What the hell is the point of expressing my true self in hiding while fearfully watering down my public appearance, expression and behavior? It makes me feel trapped, rigid and anxious. I want to be able to leave my house house free, happy, proud and confident in my wibbly wobbly gendey bendey self.

And today is as good a day as any.


  1. Kevin, I can’t imagine how difficult this decision was to make. You have an enormous amount of courage to do this…on your terms. I applaud you. I’ll tell you a very short story. A number of years ago, I had a friend in Calgary. This person was known to me only through written letters…no email, no phone calls. I had never met this person before in my life. When I finally did meet him, we became instant friends. Another year or so later, he came to visit me and some friends in Regina…and he brought his boyfriend. I was a little surprised to know that he was gay…but the point of the story is this. It didn’t matter…I didn’t stop being his friend or liking him because he was gay. He’s still a good friend of mine…and so is his partner. For you Kevin, this is no different to me. You were my friend before…you struggled and were challenged by your personal issues. Maybe there will be some people out there who won’t understand, who might use your expression of who you are, as a weapon against you. I’m still your friend and supporter. It might take a bit for me to get used to seeing you in a dress…but that’s my issue…and I’ll get over it.
    Watch…the support from your friends and community will amaze you.

    – Doug

    1. Don’t worry you probably won’t see me in a dress that often, Doug. Primarily because I hate shaving my legs LOL (seriously, it sucks, kudos to those who do it all the time). Thank you for sharing the wonderful story and for being such a tremendous friend! And I think you are right that the community will amaze me, it already has in so many ways 🙂


  2. isn’t the expectation that you shave your legs while wearing a dress, a gender norm expectation similar to those you just wrote about trying to shed? Duh.

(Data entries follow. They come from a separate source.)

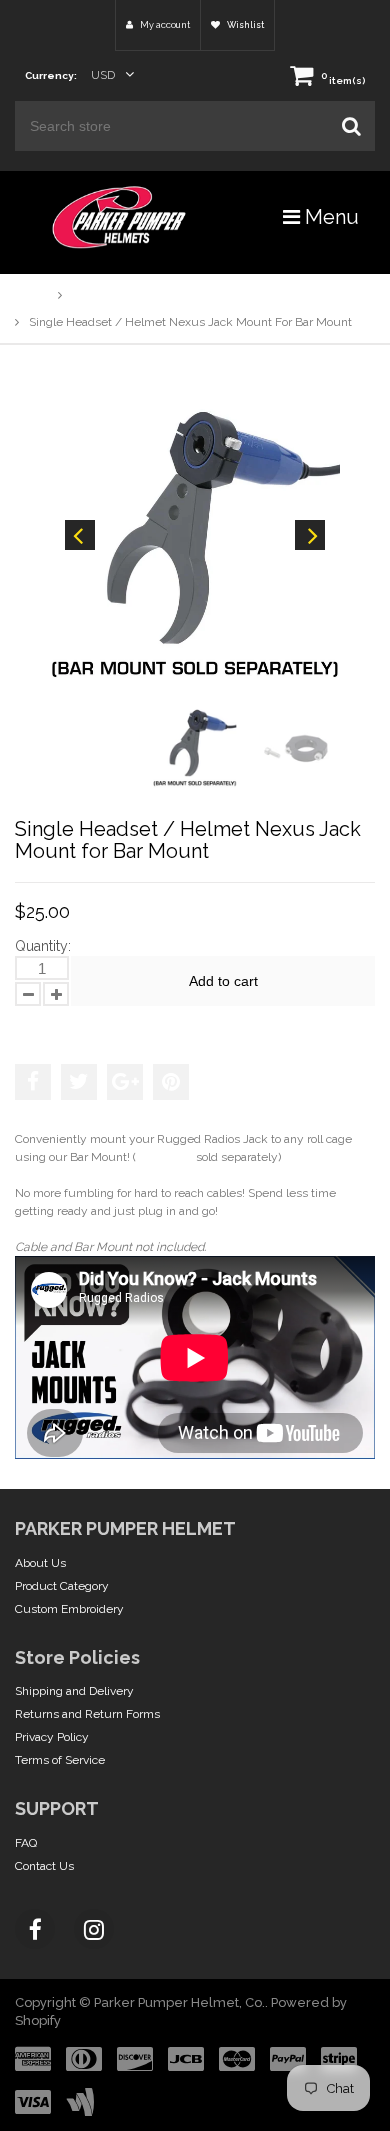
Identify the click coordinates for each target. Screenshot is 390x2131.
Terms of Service (60, 1760)
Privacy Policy (52, 1737)
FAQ (26, 1843)
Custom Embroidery (69, 1609)
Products (96, 295)
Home (31, 295)
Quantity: (43, 946)
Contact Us (44, 1866)
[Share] (33, 1082)
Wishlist (244, 25)
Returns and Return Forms (87, 1714)
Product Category (62, 1586)
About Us (40, 1563)
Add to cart (223, 981)
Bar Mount (164, 1157)
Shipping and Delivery (74, 1691)
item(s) (343, 80)
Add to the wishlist (79, 1025)
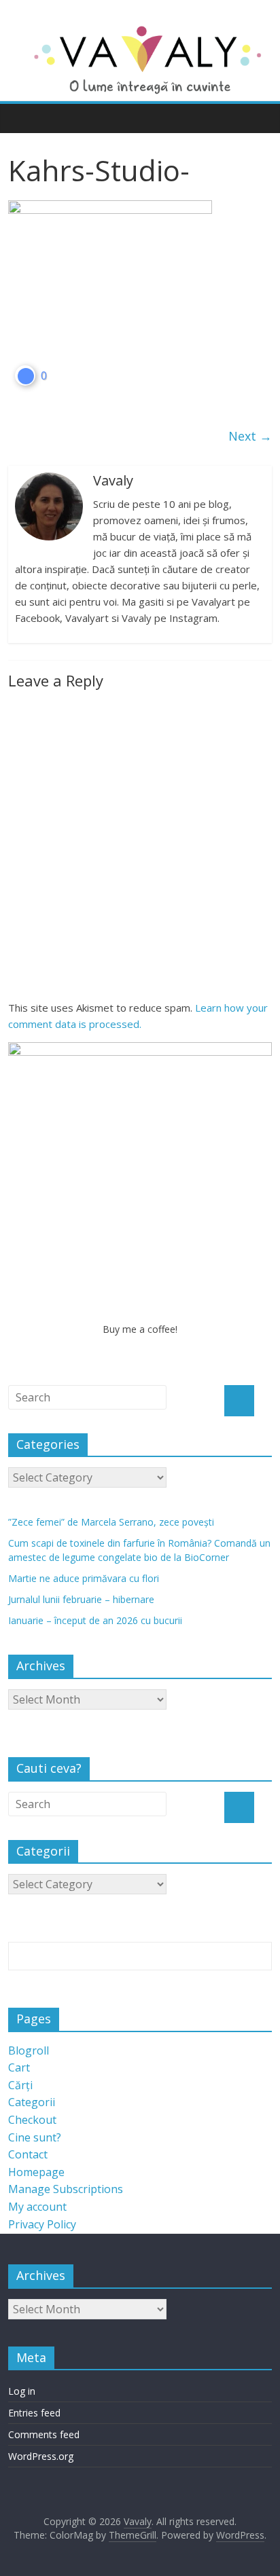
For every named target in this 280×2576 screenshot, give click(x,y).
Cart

    1. I prefer to shave my legs if I’m going to wear a dress when I go out, but I also don’t like shaving my legs very often because my skin is very sensitive and I get an insane amount of ingrown hairs no matter how much care I take. Hence why I commented that Doug doesn’t have to worry about getting used to seeing me in a dress too often and kudos to those who DO shave their legs all the time, should that be what they chose to do, whether they are wearing a dress or not :).


  3. I think there is nothing strange or abnormal about your clothing choice. Women hajj l have been wearing men’s clothing for years. Not being accused of being men. Some just like the way stuff fits. I like guys cloths because I’m very broad in the shoulder and well girls are suppose to be delicate. I don’t fit that very well at all. Lol. If I can snag dude clothing then power to you for doing it back. Sigh you probably look better in stupid dresses than I do any way. Wear Em love Em for those of us that wish we could 🙂

    1. Hmmm that is very interesting and I will read up more on women hajj once the week has concluded here.

      Glad you too wear what you are most comfortable in and not what clothing tags, department story areas and magazines say you “should” wear. I never realized just how much gender segregation and influence there was all over the damn place until I really began focusing on these topics over the past week. It’s everywhere!

      P.S. I’m sure you look amazing in a dress!

      Thank you for reading and commenting!